Felipe Félix

Personal information
- Full name: Felipe Almeida Félix
- Date of birth: 20 April 1985 (age 40)
- Place of birth: Itanhaém, Brazil
- Height: 1.97 m (6 ft 5+1⁄2 in)
- Position: Centre forward

Youth career
- São Paulo
- Corinthians
- Portuguesa
- Cricíuma
- 2003–2004: Atlético Paranaense

Senior career*
- Years: Team / Apps / (Gls)
- 2005: Nazarenos
- 2005–2006: Pampilhosa / 22 / (5)
- 2006: Torreense / 5 / (1)
- 2007: Odivelas / 12 / (2)
- 2007: Pampilhosa / 13 / (3)
- 2008–2010: Spartak Nalchik / 19 / (0)
- 2009: → Baku (loan) / 6 / (0)
- 2010: → Rio Branco-SP (loan) / 4 / (0)
- 2010–2011: Leixões / 20 / (2)
- 2011: Ferencváros / 6 / (1)
- 2012: Caldense / 7 / (0)
- 2012: Novo Hamburgo / 0 / (0)
- 2013: Novorizontino / 9 / (4)
- 2013: Consadole Sapporo / 15 / (4)
- 2014: Beijing Baxy / 22 / (13)
- 2015: Xinjiang Tianshan Leopard / 11 / (2)
- 2015: Kyoto Sanga FC / 6 / (0)
- 2018: Giravanz Kitakyushu / 15 / (1)
- 2019: Al-Orobah / 0 / (0)

= Felipe Félix =

Brazilian footballer (born 1985)

Felipe Almeida Félix (born 20 April 1985), known as Félix, is a Brazilian former footballer.

==Football career==
Born in Itanhaém, São Paulo, Felix finished his formation with Clube Atlético Paranaense. He would only play amateur football in his country during his career, which started in Portugal with GD Os Nazarenos.

In 2008, Félix joined Russian Premier League club PFC Spartak Nalchik.
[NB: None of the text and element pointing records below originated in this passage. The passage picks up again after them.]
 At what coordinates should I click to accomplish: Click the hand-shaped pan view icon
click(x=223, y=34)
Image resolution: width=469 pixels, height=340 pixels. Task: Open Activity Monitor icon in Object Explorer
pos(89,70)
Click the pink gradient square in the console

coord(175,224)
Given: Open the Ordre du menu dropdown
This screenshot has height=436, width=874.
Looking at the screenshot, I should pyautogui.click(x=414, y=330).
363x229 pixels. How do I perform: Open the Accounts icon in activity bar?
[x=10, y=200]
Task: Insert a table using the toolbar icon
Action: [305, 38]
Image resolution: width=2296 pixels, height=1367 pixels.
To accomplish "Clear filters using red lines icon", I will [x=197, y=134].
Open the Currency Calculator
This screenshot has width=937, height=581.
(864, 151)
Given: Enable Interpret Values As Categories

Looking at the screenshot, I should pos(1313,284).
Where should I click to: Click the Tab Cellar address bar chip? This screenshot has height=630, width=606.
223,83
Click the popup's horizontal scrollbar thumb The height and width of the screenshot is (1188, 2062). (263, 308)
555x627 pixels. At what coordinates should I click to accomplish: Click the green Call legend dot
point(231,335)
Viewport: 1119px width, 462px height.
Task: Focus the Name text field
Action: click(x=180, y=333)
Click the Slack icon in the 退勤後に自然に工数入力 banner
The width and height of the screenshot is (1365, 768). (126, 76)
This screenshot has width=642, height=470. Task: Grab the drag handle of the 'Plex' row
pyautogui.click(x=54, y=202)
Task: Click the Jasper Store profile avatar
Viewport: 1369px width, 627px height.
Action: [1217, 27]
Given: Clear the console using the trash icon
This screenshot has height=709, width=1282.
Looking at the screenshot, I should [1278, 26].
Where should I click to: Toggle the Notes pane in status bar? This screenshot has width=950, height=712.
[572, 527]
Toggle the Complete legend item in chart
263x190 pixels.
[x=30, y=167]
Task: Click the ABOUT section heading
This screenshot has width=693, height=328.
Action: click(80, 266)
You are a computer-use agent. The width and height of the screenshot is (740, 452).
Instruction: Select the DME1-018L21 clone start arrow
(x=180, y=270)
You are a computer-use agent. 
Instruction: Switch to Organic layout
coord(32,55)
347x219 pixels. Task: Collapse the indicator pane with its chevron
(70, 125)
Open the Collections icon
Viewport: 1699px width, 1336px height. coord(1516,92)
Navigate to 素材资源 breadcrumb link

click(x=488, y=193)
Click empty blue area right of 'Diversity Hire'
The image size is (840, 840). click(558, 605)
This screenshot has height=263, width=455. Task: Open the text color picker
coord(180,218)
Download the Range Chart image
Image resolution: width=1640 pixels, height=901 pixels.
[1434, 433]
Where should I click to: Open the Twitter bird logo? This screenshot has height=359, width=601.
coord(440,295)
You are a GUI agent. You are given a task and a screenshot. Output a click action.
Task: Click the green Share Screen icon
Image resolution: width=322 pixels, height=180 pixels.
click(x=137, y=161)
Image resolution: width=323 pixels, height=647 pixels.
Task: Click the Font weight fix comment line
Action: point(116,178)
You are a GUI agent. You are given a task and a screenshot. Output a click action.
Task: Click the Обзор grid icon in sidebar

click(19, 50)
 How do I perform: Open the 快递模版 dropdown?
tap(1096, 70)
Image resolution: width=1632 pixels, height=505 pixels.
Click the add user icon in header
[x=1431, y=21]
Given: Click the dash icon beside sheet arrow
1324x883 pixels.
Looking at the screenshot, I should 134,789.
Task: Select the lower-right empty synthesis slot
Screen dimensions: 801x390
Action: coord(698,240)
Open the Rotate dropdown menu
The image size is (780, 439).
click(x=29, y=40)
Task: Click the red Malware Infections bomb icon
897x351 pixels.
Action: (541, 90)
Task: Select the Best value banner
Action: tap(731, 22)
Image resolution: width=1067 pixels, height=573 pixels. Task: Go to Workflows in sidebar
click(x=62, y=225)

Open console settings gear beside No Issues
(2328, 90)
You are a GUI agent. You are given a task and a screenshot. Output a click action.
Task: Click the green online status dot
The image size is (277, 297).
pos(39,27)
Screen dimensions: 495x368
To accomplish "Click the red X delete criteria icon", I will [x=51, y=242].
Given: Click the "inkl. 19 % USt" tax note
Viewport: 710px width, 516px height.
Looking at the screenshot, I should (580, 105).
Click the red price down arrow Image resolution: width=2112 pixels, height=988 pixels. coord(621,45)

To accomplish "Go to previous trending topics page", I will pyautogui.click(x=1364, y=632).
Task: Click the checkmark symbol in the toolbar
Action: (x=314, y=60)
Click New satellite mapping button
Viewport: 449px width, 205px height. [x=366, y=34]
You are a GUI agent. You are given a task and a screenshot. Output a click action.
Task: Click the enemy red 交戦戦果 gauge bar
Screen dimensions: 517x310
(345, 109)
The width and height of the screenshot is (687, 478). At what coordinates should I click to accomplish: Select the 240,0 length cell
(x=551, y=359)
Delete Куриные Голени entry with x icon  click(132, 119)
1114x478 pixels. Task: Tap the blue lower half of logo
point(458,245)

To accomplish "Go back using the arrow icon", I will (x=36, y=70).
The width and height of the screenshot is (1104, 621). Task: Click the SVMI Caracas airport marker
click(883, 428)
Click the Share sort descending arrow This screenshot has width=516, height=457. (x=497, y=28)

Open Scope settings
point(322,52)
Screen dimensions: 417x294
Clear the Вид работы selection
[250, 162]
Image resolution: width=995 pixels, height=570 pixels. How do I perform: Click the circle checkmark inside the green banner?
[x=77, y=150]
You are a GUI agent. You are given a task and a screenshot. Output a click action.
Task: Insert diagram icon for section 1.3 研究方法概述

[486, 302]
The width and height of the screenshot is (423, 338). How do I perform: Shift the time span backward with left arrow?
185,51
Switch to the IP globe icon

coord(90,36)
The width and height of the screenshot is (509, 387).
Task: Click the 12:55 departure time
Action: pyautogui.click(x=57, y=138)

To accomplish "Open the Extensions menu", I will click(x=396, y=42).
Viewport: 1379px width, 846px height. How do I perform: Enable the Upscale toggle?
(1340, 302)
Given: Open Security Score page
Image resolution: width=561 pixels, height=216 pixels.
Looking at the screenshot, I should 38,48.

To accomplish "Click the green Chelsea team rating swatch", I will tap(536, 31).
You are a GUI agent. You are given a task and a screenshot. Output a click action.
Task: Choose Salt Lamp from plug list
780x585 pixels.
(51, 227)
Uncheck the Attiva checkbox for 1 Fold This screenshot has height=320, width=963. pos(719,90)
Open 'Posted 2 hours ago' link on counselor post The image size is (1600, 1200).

He failed to score during his two-year tenure, also being loaned to Baku FC and Rio Branco Esporte Clube.

In June 2010, Spartak declared that they had no intention to reinstate Félix in the squad, but expected to receive a fee from the Brazilian side that was vying for his services. However, he eventually returned to Portugal and joined Leixões S.C. in the Segunda Liga. He scored his first goal as a professional at nearly 26 years of age, contributing to a 3–3 away draw against S.C. Freamunde.

Félix competed in Hungary, Brazil and Japan in the following years, playing top flight football with Ferencvárosi TC. In 2014, he switched to the China League One with Beijing Baxy FC, joining fellow league team Xinjiang Tianshan Leopard F.C. the following year.

In April 2018 after a 3-year absence from the professional game, Félix earned himself an opportunity to sign for Japanese side Giravanz Kitakyushu in the J3 League.